If something is so insane that even Harry wouldn't consider it then you know that the needle has gone right off the scale.

--- End quote ---

Unless Mab herself was sponsoring the theft, to get Merlin to adopt the Laws of Magic, as part of the original signing up of the WC to the Unseelie Accords.

Serack:
In trying to look at this from another angle, I tried to google what important staff might have been at the Battle of Hastings to see who might have ended up with the staff after 1065, and found...

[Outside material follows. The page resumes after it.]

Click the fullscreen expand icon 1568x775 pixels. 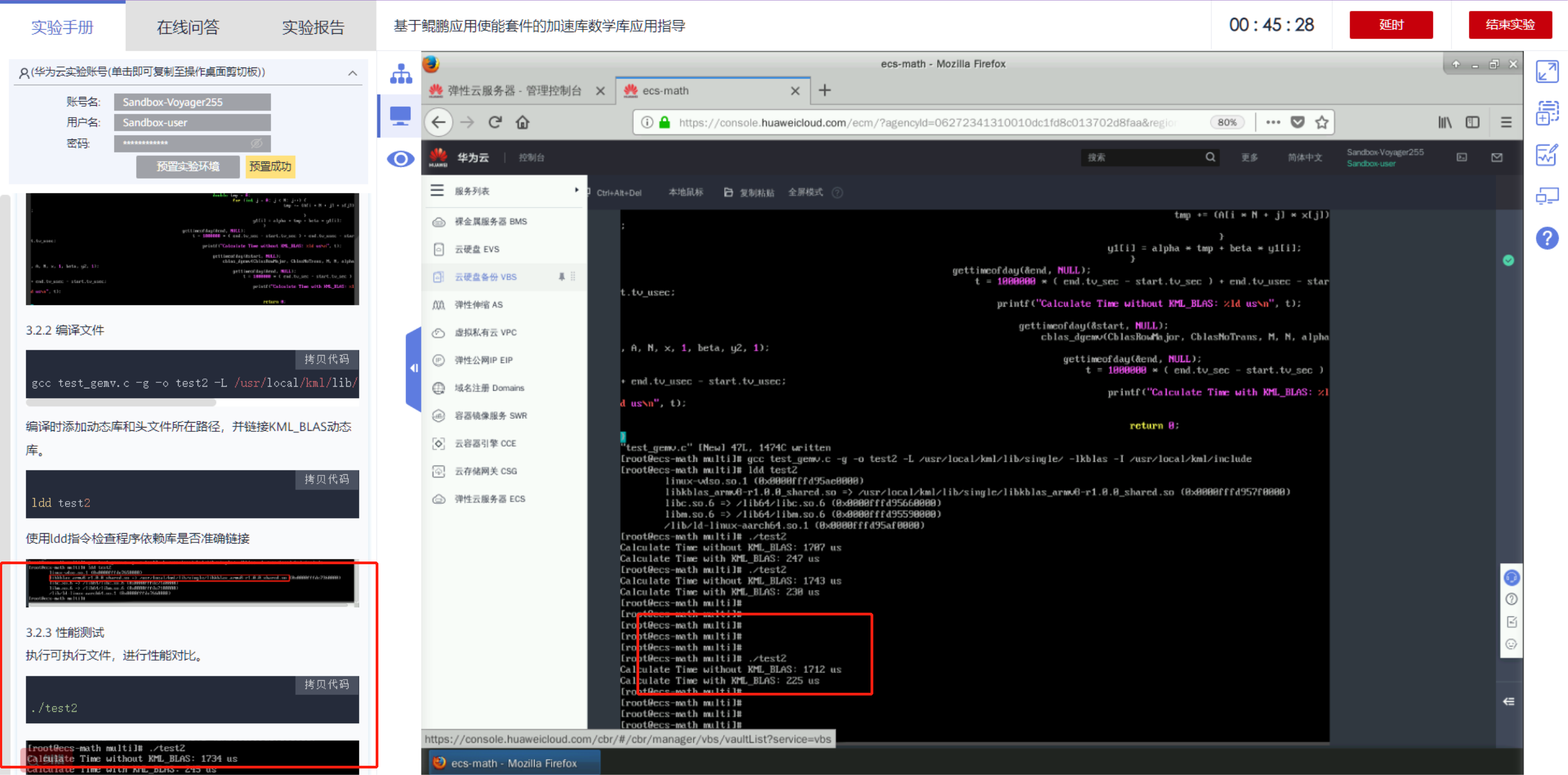(x=1547, y=72)
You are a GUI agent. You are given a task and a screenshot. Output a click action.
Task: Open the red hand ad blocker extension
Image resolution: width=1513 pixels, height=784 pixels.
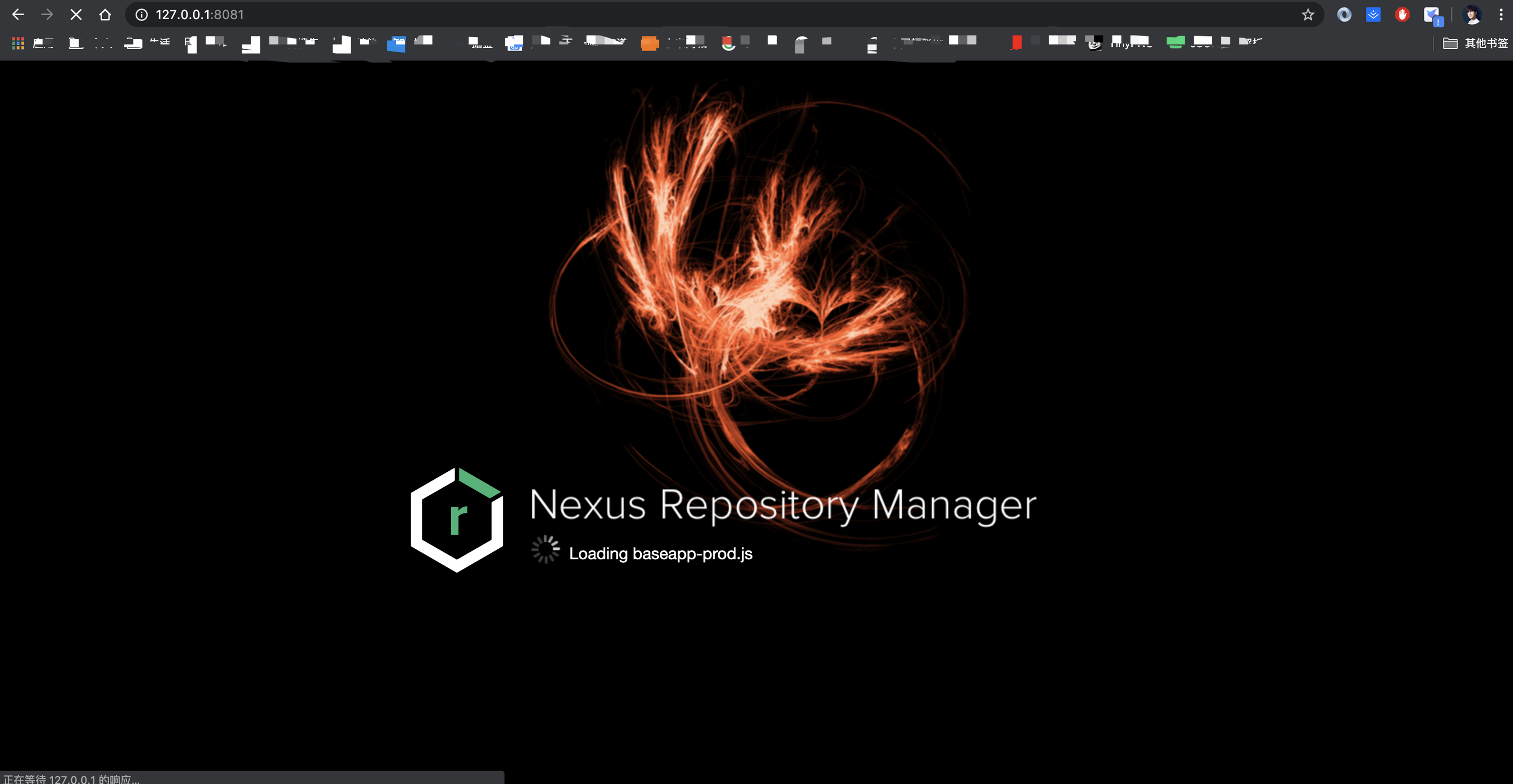[x=1402, y=15]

--- Quote ---It is popularly believed that maces were employed by the clergy in warfare to avoid shedding blood (sine effusione sanguinis). The evidence for this is sparse and appears to derive almost entirely from the depiction of Bishop Odo of Bayeux wielding a club-like mace at the Battle of Hastings in the Bayeux Tapestry, the idea being either that he did so to avoid shedding blood or bearing the arms of war. The fact that his brother Duke William carries a similar item suggests that, in this context, the mace may have been simply a symbol of authority.
--- End quote ---
source

Here's a picture of the "club" being wielded by Odo on the tapestery supposedly commishioned by Bishop Odo himself.
http://en.wikipedia.org/wiki/File:Odo_bayeux_tapestry.png

It's not a staff, but then Dagda's "staff" is more commonly referred to as a club too. 

Gotta keep on researching...

o_O:

If, as we suspect, the original thief is the Merlin, then we cannot dismiss the concept of time-trickery (especially against a being with intellectus) of the same order as what went into Demonreach.



--- Quote from: Serack on December 03, 2012, 04:06:23 PM ---In trying to look at this from another angle, I tried to google what important staff might have been at the Battle of Hastings to see who might have ended up with the staff after 1065, and found...
source

Here's a picture of the "club" being wielded by Odo on the tapestery supposedly commishioned by Bishop Odo himself.
http://en.wikipedia.org/wiki/File:Odo_bayeux_tapestry.png

It's not a staff, but then Dagda's "staff" is more commonly referred to as a club too. 

Gotta keep on researching...

--- End quote ---

DragonEyes:

--- Quote from: Ezakra on December 02, 2012, 05:40:46 PM ---The Iron teeth are a givaway, as is the cleaver.
"In Russian folklore there are many stories of Baba Yaga, the fearsome witch with iron teeth."
look in http://www.oldrussia.net/baba.html
plus numerous other sources

No info on the staff though, she always lived in a cabin in the woods, but it spun around on chicken legs...

--- End quote ---

I wish I had read this yesterday. I wouldn't have gotten all excited that I figured this out today.